Additional documents pertaining to the litigation can be obtained from the Volker law offices.
Copyright © 2017 · All Rights Reserved · Global Justice Ecology Project

With Carving Factories and Shops Closing in Preparation for the end of  Ivory Sales,the Price of Tusk in China are Plummeting

Ivory lust wanes in China, elephants rejoice

A mere 35 years ago some 1.2 million majestic elephants in Africa roamed the wide-ranging continent. With the inexplicable taste for ivory responsible for their demise, now fewer than 500,000 remain. Tanzania’s elephant population fell by 60 percent in five years; at this point Central African forest elephants could be extinct within 10.
While poaching has declined a bit as of late, some 20,000 African elephants are still slaughtered for their tusks each year, much in part to meet ivory demand from Asia, particularly China, notes Simon Denyer in The Washington Post.

“Reducing demand from China, the world’s biggest ivory market, is probably the single most important factor that could help end the widespread poaching of elephants in Africa,” writes Denver. And it looks like demand is not just being reduced, but plummeting.

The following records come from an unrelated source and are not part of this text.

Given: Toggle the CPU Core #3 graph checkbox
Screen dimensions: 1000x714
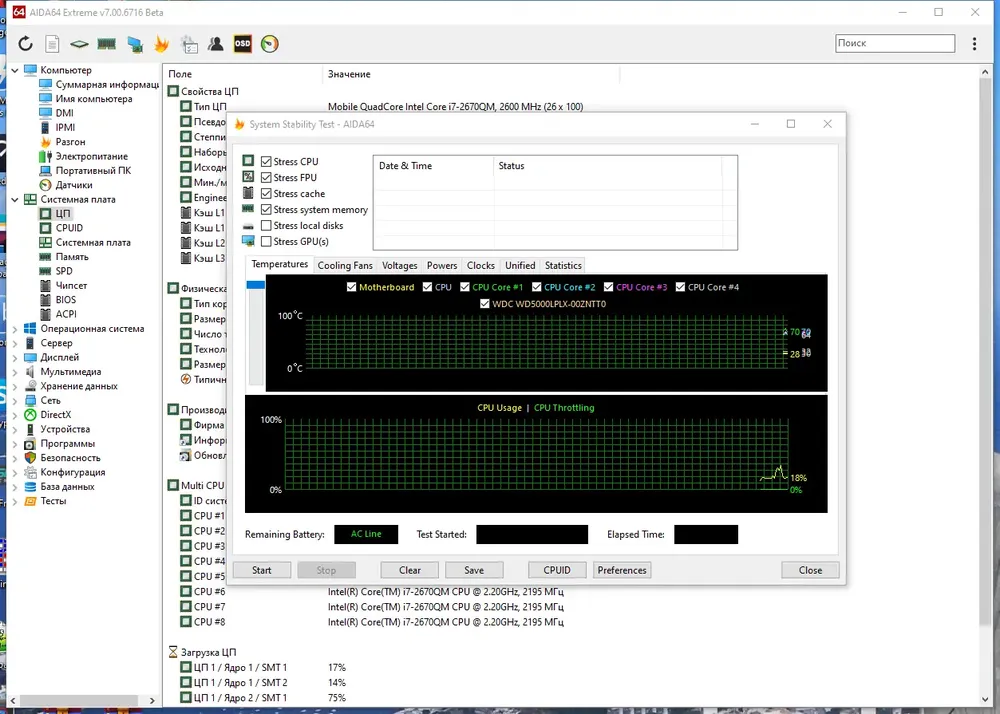Looking at the screenshot, I should coord(608,288).
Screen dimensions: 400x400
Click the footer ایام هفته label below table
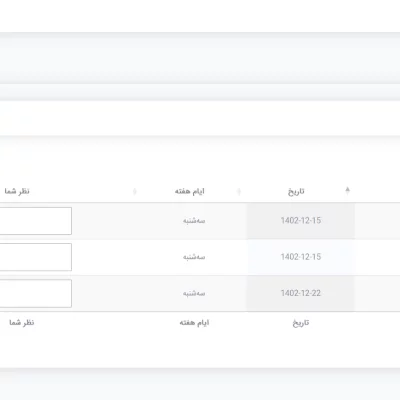[x=194, y=323]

The country is closing 67 ivory carving factories and retail shops this week, accounting for 30 percent of all, in preparation to stop all domestic ivory sales by the end of 2017.

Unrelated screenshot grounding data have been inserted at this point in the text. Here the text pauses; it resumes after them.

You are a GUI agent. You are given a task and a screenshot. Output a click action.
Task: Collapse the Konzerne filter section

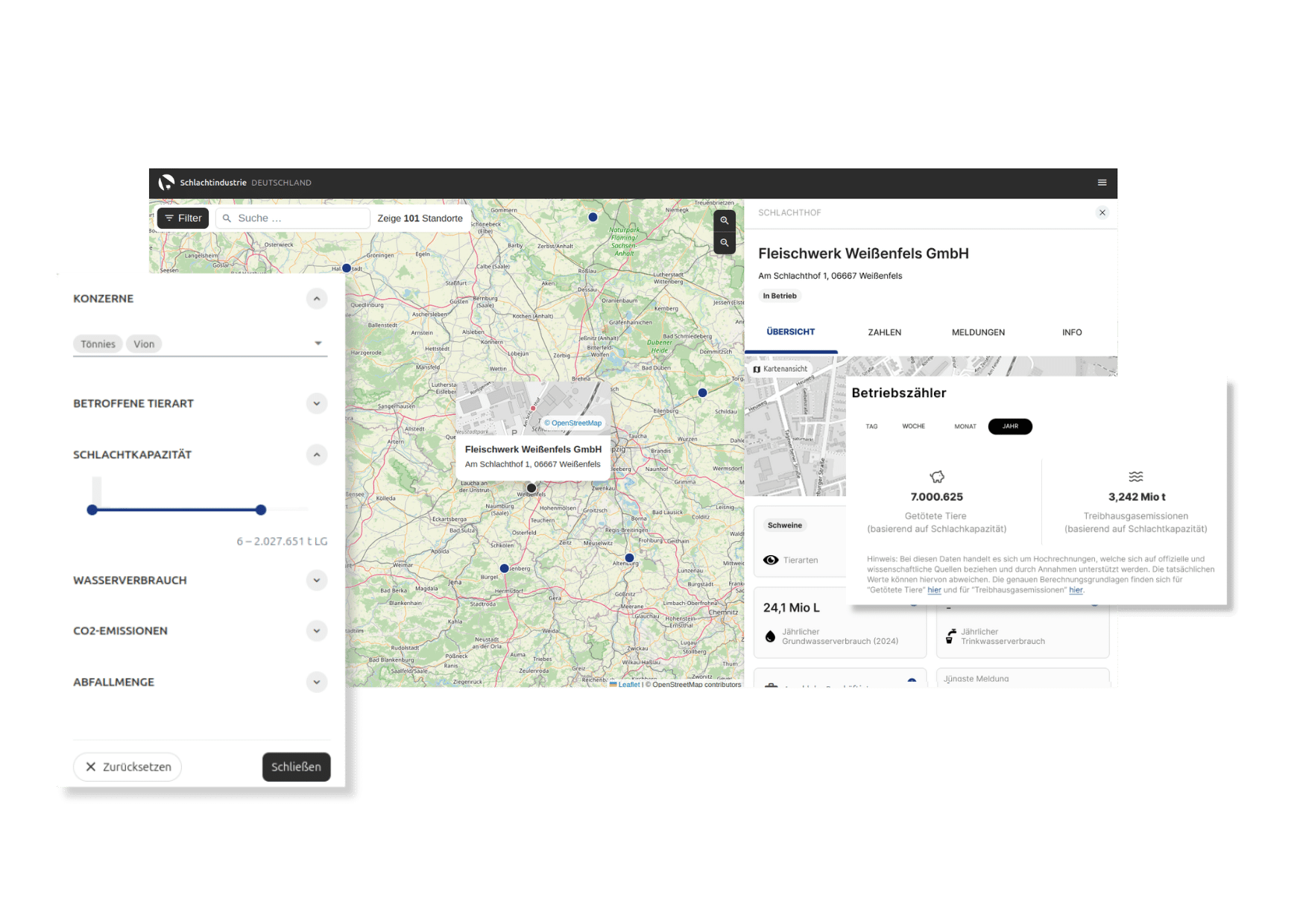coord(317,299)
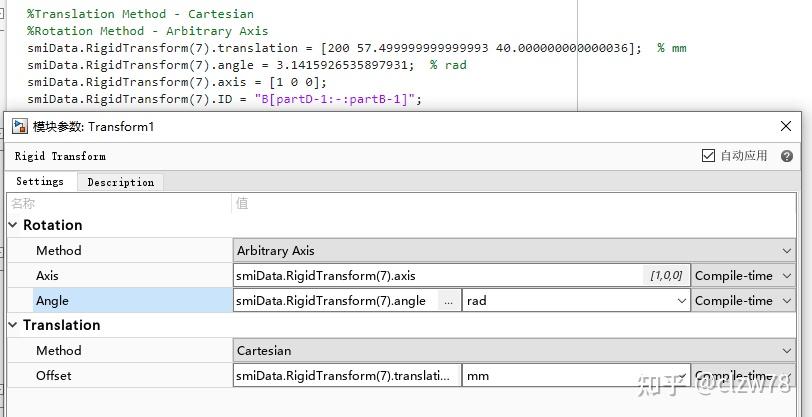The width and height of the screenshot is (812, 417).
Task: Open the Description tab
Action: 120,182

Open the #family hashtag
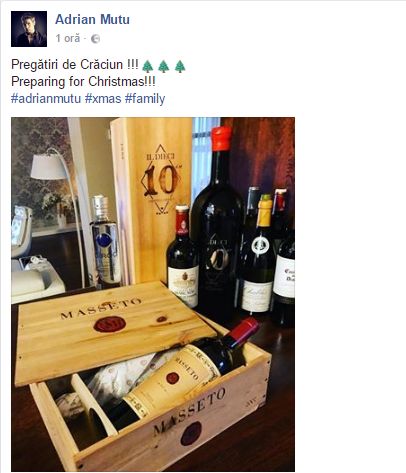[145, 99]
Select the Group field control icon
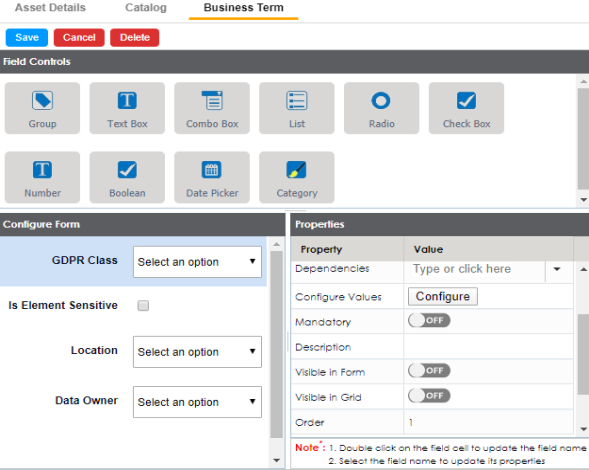 [42, 101]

And now a report has been released from the conservation group Save The Elephants, noting that the average wholesale price of tusks in China has fallen from $2,100 per kilogram in early 2014 to $730 this February. “The news is likely to foster hopes for an eventual end to the elephant poaching crisis in Africa,” writes Denver.

It’s easy to question the efficacy of government action given the strength of the black market, especially when it comes to illegal wildlife trade, but remarkably, the new direction seems to be taking hold here.

“These closures prove that China means business in closing down the ivory trade and helping the African elephant,” says Peter Knights, chief executive of WildAid, a non-profit that has been advocating against the ivory trade. Noting that the drop in price indicates that ivory has become “a very bad investment,” he expects further declines throughout the year.

Interestingly, the legal ivory trade in China – which relied on stockpiled goods collected before the global ban – has inadvertently worked to harbor a booming illegal trade that has fueled poaching. But with the government decision to end the trade, demand all around is dropping. The economic slowdown, an official anti-corruption campaign, and growing public awareness have all contributed to the wane as well, explains Knights.

Even before the ban has officially begun, confiscation of illegal ivory flooding into the country has dropped by 80 percent in 2016, and poaching has declined in Kenya, Knights says. Now if Hong Kong, Britain and Japan would only climb aboard the ivory ban bandwagon, the future of the planet’s beautiful regal elephants could become even more secure. But for now, China is a start – and big one at that.